[SUMMARY] System locks up on heavy i/o

From: J. A. Landamore <jal_at_mcs.le.ac.uk>
Date: Fri Nov 19 2010 - 11:15:27 EST
Sorry about the delay in posting a sumamry.

Thanks to those who replied.

I should have mentioned that the filesystem was UFS, however I think the
underlying problem is independent of the filesystem.

Two respondents have had very similar experiences, both with LSI chipset
RAID controllers, one with X4150s.
Under heavy load, caused by either heavy I/O or cable/disk problems
causing a lot of retrys, the controllers just give up.  The solution is to
ensure cables and disks are good, replacing disks when they start to show
errors and not waiting for them to fail, and if necessary to add another
RAID controller to spread the load.

Original post below, thanks for all your help (oh and btw we're going to
add a sleep in the loop to give everything a chance to catch its breath)

John

--original post --

We have 2 X4150 that act as NFS file servers.

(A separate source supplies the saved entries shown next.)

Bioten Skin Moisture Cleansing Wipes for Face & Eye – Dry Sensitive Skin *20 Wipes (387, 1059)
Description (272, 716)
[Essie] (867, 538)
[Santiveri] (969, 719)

Each has 8Gb memory and 6 140Gb disks configured as RAID10 with an
internal Intel SAS raid controller.  OS is Solaris 10u8

Under "normal" operation everything seems fine, it supports ~100 attached
NFS clients running eclipse.

Last Friday the user space reached 100%, everything was OK until we tried
to delete some expired user accounts.  This is done with a script that, in
effect, does:

for i in 1 to 30; do
/bin/rm -rf /export/home/user$i
done

When lightly loaded this script works fine, however on this occassion when
the system was working fairly hard after the first couple of accounts had
been deleted everything stopped.
Disk lights stopped flashing, existing NFS connections stopped working and
you could log in but never got a prompt.

It required a power cycle to recover.

This is all indictative of loosing connection to the disk in some form.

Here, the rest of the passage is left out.